25 Data Catalog/Repository

São Paulo already has a centralized data catalog called Governo Aberto SP (SP Open Government). It represents the efforts of the state's Public Administration to gather into one location information about its public databases, their custodians and features, how to download them from the Web, and their formats. A central data repository is recommended so that citizens do not have to spend hours "gathering" databases from different sites of state agencies. Successful initiatives around the world show that grouping databases in a central catalog is not only recommended from a convenience point of view for citizens, but is also a smart way to measure and monitor the health of public databases available to society.

SP Open Government can stop being a final product that serves as query tool, and start being a platform. We should think about what types of information are entered and what kinds of products may come from this portal, so that backstage integration (e.g., designing scripts to automate the periodic process of publishing databases) becomes part of the server's workflow without disrupting its routine. The portal could also be a means for the government to track which open data is being published and keep it organized and updated.

Among the products that can rely on a well-managed centralized data catalog are dashboards, or dynamic panels. These tools could show the state's performance, using several indicators built from the databases available on the portal. This would be an interesting strategy, since the data used must be open and up-to-date for the dynamic panel to work, creating a virtuous cycle.

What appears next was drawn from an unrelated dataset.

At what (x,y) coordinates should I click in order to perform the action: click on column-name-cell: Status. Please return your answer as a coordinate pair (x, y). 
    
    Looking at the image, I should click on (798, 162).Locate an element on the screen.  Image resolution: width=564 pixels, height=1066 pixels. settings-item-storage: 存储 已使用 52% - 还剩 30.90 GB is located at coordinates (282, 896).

The panels can be created according to executive, department, and citizen demands in areas such as crime, finance, health, environment, and transportation. The choice can be made by brainstorming with public employees, managers, and civil society or by a public survey. This information would consist of the argument for development, which could be done through competitions. The government would make the databases and APIs available to programmers and companies, and they would develop the prototype. This relationship between the government and private sectors could stimulate the generation of new business using open data.

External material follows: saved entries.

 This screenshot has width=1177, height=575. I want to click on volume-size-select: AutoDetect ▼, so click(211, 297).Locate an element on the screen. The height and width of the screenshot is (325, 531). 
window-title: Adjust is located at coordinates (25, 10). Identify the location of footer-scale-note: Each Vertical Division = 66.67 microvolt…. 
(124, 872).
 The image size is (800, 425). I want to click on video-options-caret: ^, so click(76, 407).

There are several tools on the market that can help the Public Administration implement a centralized data catalog. Currently, two that stand out are Socrata, developed by an American company, and CKAN, a free and open source tool maintained by Open Knowledge and a community of developers. Both tools are used around the world in government open data portals and have advantages and disadvantages. It is up to the public manager to examine the technical characteristics to choose one that will best meet the needs and context of São Paulo.